HSYK düzenlemesi yapılacak ortamda “Yargıcın yakasında rozet olmaz”diyor, Kılıçtaroğlu. Hem de bu sözü böyle bir atmosferde birkaç kez dile getiriyor. Elbette ki yargıcın yakasında siyasete ait bir rozet olmamalı. Her politikacıya da eşit mesafede durmalı. Taraf olduğu tek şey hukukun üstünlüğü olmalı. Ne var ki, Moğoltay’ın yaptıkları ve söyledikleri Kılıçtaroğlu’nun bu sözlerini doğrulamıyor. Üstelik solcu militanları yargıya açıktan atamıştı. Bakanlığı döneminde 5 bin kişiyi açıktan atadığı yazılıp çizilmişti. Diğer görüşten kimsenin atanmasına izin vermedi. Bunlardan hiç birinin atanırken yakalarında siyasi parti rozeti yoktu. Ama rozet sevgileri kalplerindeydi. Rozet aşıklığı iliklerine kadar işlemişti.

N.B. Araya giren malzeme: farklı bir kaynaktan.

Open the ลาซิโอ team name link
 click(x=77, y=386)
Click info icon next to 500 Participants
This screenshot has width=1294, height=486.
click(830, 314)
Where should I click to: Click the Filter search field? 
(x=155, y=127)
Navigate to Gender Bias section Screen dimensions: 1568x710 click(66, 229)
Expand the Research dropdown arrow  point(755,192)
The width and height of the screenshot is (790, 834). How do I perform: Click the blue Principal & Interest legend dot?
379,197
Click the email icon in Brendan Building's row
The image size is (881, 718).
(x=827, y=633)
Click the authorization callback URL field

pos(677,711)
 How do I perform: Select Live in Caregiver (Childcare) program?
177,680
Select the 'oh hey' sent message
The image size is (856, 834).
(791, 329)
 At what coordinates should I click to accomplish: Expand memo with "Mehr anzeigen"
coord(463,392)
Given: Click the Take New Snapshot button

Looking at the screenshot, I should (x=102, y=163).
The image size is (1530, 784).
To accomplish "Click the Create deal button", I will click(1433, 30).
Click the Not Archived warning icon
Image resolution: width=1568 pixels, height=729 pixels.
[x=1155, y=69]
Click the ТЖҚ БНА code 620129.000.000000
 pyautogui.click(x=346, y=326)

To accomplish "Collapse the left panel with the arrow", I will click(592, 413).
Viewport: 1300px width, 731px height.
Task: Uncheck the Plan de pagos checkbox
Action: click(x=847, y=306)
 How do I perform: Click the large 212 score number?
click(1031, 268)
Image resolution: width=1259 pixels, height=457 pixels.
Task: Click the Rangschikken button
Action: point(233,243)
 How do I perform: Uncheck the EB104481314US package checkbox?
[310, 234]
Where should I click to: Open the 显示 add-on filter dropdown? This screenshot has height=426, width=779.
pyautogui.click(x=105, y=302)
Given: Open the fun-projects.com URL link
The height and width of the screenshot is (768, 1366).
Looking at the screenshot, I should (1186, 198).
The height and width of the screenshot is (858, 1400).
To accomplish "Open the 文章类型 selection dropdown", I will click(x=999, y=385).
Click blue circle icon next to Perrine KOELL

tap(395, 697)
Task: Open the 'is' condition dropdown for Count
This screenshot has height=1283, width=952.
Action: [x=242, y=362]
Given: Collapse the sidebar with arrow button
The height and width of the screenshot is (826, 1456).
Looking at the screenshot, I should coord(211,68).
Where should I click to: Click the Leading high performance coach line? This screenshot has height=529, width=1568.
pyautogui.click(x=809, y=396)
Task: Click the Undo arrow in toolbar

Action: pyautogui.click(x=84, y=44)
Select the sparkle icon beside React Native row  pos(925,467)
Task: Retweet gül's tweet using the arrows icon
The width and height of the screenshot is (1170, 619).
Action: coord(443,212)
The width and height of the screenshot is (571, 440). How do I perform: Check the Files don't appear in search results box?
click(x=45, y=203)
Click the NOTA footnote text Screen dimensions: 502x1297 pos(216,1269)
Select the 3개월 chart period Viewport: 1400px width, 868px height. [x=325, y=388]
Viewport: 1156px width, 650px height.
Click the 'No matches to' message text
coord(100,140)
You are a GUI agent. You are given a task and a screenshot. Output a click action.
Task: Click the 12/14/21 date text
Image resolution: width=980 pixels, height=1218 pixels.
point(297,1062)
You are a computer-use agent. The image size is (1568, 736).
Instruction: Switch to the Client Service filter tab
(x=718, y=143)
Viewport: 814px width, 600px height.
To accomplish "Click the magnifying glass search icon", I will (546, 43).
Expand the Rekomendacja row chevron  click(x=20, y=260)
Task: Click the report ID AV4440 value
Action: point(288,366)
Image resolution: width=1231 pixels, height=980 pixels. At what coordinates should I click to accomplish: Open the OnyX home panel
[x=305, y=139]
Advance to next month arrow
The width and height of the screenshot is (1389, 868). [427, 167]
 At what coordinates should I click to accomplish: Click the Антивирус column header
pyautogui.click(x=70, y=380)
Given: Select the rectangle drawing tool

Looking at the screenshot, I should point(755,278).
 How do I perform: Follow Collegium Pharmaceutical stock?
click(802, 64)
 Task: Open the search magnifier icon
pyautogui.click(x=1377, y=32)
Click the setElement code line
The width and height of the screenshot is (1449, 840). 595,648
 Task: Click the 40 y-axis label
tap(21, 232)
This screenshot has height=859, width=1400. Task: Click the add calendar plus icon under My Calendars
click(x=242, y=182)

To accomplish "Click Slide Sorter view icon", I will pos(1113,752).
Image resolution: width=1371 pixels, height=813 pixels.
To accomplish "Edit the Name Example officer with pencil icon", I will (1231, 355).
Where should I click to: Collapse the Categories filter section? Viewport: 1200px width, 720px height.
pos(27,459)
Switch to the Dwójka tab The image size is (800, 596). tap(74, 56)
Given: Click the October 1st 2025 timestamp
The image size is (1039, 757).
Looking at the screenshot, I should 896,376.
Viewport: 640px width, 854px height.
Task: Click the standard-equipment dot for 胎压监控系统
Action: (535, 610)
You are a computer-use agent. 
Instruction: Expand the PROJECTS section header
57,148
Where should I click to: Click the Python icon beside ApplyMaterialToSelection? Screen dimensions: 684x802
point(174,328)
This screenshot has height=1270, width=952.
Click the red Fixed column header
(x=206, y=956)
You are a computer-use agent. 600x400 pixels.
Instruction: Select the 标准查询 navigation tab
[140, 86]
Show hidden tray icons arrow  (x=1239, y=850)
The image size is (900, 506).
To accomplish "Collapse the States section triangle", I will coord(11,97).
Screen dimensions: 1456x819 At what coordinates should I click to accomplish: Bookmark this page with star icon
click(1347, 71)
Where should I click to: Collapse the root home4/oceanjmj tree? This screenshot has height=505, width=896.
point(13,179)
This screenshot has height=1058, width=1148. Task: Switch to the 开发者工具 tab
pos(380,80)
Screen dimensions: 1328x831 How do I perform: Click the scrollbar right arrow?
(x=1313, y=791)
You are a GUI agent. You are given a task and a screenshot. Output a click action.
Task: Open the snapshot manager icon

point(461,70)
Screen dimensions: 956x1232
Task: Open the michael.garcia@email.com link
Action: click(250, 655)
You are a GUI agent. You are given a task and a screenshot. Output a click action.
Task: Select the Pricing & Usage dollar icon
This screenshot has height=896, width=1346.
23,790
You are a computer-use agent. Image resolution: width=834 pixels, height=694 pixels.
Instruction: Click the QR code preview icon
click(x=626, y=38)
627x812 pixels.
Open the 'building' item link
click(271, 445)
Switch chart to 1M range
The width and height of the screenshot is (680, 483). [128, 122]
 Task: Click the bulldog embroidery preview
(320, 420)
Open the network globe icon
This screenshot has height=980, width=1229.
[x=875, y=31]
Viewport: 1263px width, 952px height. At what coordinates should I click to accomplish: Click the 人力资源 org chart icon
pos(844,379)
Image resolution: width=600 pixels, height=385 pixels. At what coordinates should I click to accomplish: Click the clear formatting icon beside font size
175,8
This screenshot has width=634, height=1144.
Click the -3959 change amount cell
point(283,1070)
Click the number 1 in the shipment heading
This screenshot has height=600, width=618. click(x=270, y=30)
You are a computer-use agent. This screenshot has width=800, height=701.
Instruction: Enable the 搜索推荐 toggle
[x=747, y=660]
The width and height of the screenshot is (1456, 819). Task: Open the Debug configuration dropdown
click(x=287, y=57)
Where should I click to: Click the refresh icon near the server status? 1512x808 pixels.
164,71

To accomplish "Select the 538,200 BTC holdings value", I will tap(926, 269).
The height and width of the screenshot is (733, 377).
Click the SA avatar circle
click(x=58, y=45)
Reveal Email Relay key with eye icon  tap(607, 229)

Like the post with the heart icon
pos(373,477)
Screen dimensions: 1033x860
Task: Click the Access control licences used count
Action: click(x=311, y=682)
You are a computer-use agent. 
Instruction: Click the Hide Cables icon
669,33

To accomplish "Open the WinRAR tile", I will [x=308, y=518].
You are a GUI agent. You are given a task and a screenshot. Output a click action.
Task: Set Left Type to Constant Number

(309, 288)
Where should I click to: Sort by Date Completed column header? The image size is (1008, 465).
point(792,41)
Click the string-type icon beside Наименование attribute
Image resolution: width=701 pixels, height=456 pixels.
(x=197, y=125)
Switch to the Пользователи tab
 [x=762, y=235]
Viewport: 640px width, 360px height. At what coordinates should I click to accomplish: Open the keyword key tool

Geçmişe kısa bir göz atalım. Yassıada yargıçlarının, Bayan Çölaşan’ın, Nusret Demiral’ın, Yekta Güngör Özden’in, 367 garabetini çıkartan Sabih Kanatoğlu’nun, Abdurrahman Yalçınkaya’nın da yakalarında rozet yoktu. Ama göbek bağı ile CHP’ye bağlıydılar. Yaptıkları hukuk tarihine kara leke olarak geçti. Bu isimler sadece birkaç örnek. Hepsi sayılacak olsa kaç köşe yazısı doldurur.
Yandaşlarının yaptığından sorumlu tutulamayacağınızı söyleyebilirsin! Erzincan’dan apar topar getirip partinizden aday ettiğiniz Cihaner yargılanıyordu. Milletvekili seçtirdiniz yargılama dosyası çakılı kaldı. Rafa kaldırıldı. Dokunulmazlığı kalkacak, yargılama devam edecek. bıraksaydınız da suçu yoksa aklansaydı. Daha sonra da alnınız açık bir şekilde aday etseydiniz. Peki, bu kişinin yakasında rozet mi vardı? Nereden tanıdınız da apar topar sahiplenerek milletvekili ettiniz. Dokunulmazlık zırhına büründürdünüz. Masum mu, militan mı?
Bir başka yakasında siyasi parti rozeti olmayan yarsav militanını partinizden aday göstererek milletvekili olmasını sağladınız. Hatta grup başkanvekilliğine kadar getirdiniz. Bu bayanında yakasında CHP rozeti yoktu. Yakasında rozet yoktu ama, rozet gönlündeydi, rozet sevgisi kalbindeydi, rozet aşkı kafa yapısındaydı. Yıllar yılı bu yargı CHP zihniyetinden kurtarılamadı. Bunun içindir ki her yeni yapılanmanın karşısında duruyorsunuz.
“Haberal’cı, hakime CHP’den süper kıyak” başlıklı habere konu olan Yargıtay 4.hukuk daire başkanı emekli olur olmaz iş bankası yönetimine getirilmiştir. Bu yargıcında yakasında parti rozeti yoktu. Ama ödül olarak CHP bankasının yönetim kuruluna getirilmesi de elbette ki diğerleri gibi tesadüfen olmuş değildir. O yargıcında gönlünde, kafasında ve kalbinde takılı bir rozet varmış. Kimlerin kafalarında ve kalplerinde parti rozeti takılı olduğunu bizlerde en azıdan sizler kadar biliyoruz.
Türk milleti adına karar verenlerin rozet sadece yakalarında olursa onu çıkartıp atabilir. Ama kafalarında ve kalplerinde rozet taşıyan militan yargıçlar rozet sevgilerini çıkartıp atamazlar. Delil çuvallarının ağzını bile açmadan hem tutuklama emri verir, hem de mal varlıklarına tedbir kararı alır. Bunu da Türk milleti adına yapar. Eğer rahatsız olmanız gerekiyorsa bu saydıklarımız yeterde artarda. İktidar partisinin dediği yasalaşsaydı, üç iktidar, bir muhalefet yargıç atayacaktı. Buna da muhalefetin anası razı olmayacak. Kılıf olarak da yakada rozetli yargıç olmaz diyecek. Ana muhalefetin lideri açık, doğru ve şeffaf davranıştan yine kaçmaya devam ediyor. Her zaman yaptığı gibi. Söz ve eyleminizin tutarlılığı(!) taşradan bile rahatlıkla görülebiliyor.